[gentoo-dev] [PATCH 4/4] glep-0063: Change the recommended RSA key size to 2048 bits

public inbox for gentoo-dev@lists.gentoo.org
 help / color / mirror / Atom feed

From: "Michał Górny" <mgorny@gentoo.org>
To: gentoo-dev@lists.gentoo.org
Cc: robbat2@gentoo.org, "Michał Górny" <mgorny@gentoo.org>
Subject: [gentoo-dev] [PATCH 4/4] glep-0063: Change the recommended RSA key size to 2048 bits
Date: Tue,  3 Jul 2018 15:29:57 +0200	[thread overview]
Message-ID: <20180703132957.29200-5-mgorny@gentoo.org> (raw)
In-Reply-To: <20180703132957.29200-1-mgorny@gentoo.org>

Change the recommended key size recommendation for RSA from 4096 bits
to 2048 bits.  Use of larger keys is unjustified due to negligible gain
in security, and recommending RSA-4096 unnecessarily resulted
in developers replacing their RSA-2048 keys for no good reason.
---
 glep-0063.rst | 18 +++++++++++++++---
 1 file changed, 15 insertions(+), 3 deletions(-)

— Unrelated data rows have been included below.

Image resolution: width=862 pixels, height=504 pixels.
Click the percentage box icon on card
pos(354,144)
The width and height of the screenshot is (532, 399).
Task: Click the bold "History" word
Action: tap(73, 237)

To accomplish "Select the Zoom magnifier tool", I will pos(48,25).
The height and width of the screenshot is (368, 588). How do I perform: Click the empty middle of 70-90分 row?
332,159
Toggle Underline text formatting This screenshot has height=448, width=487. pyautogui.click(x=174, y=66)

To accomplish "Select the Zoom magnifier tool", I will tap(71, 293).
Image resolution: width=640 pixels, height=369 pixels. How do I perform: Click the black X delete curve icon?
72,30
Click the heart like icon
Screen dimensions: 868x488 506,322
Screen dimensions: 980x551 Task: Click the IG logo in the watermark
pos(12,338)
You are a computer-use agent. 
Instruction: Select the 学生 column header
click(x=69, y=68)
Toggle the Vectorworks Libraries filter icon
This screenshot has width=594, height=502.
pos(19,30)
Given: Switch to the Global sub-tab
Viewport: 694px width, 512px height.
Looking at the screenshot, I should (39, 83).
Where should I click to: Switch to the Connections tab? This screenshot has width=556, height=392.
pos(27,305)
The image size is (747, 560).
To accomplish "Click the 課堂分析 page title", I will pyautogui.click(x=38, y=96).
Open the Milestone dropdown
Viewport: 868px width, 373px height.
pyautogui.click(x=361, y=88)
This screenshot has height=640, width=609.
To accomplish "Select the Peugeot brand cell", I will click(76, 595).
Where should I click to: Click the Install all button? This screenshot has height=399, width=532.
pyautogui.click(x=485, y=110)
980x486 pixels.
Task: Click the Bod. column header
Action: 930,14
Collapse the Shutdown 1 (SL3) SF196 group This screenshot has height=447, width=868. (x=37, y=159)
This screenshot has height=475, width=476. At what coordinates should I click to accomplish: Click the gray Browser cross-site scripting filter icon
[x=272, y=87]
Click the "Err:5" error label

diff --git a/glep-0063.rst b/glep-0063.rst
index 0082edd..f1512b3 100644
--- a/glep-0063.rst
+++ b/glep-0063.rst
@@ -6,7 +6,7 @@ Author: Robin H. Johnson <robbat2@gentoo.org>,
         Marissa Fischer <blogtodiffer@gmail.com>
 Type: Standards Track
 Status: Final
-Version: 1
+Version: 1.1
 Created: 2013-02-18
 Last-Modified: 2018-07-02
 Post-History: 2013-11-10
@@ -24,6 +24,15 @@ Abstract
 This GLEP provides both a minimum requirement and a recommended set of
 OpenPGP key management policies for the Gentoo Linux distribution.
 
+Changes
+=======
+
+v1.1
+  The recommended RSA key size has been changed from 4096 bits
+  to 2048 bits to match the GnuPG recommendations [#GNUPG-FAQ-11-4]_.
+  The larger recommendation was unjustified and resulted in people
+  unnecessarily replacing their RSA-2048 keys.
+
 Motivation
 ==========
 
@@ -101,7 +110,7 @@ Recommendations
        # when making an OpenPGP certification, use a stronger digest than the default SHA1:
        cert-digest-algo SHA256
 
-2. Root key type RSA, 4096 bits (OpenPGP v4 key format or later)
+2. Root key type RSA, 2048 bits (OpenPGP v4 key format or later)
 
    This may require creating an entirely new key.
 
@@ -109,7 +118,7 @@ Recommendations
 
    a. DSA 2048 bits exactly.
 
-   b. RSA 4096 bits exactly.
+   b. RSA 2048 bits exactly.
 
 4. Key expiry:
 
@@ -162,6 +171,9 @@ Much of the above was driven by the following:
 References
 ==========
 
+.. [#GNUPG-FAQ-11-4] GnuPG FAQ: Why doesn’t GnuPG default to using RSA-4096?
+   (https://www.gnupg.org/faq/gnupg-faq.html#no_default_of_rsa4096)
+
 .. [#DEBIANGPG] Debian GPG documentation
    (https://wiki.debian.org/Keysigning)
 
-- 
2.18.0

next prev parent reply	other threads:[~2018-07-03 13:32 UTC|newest]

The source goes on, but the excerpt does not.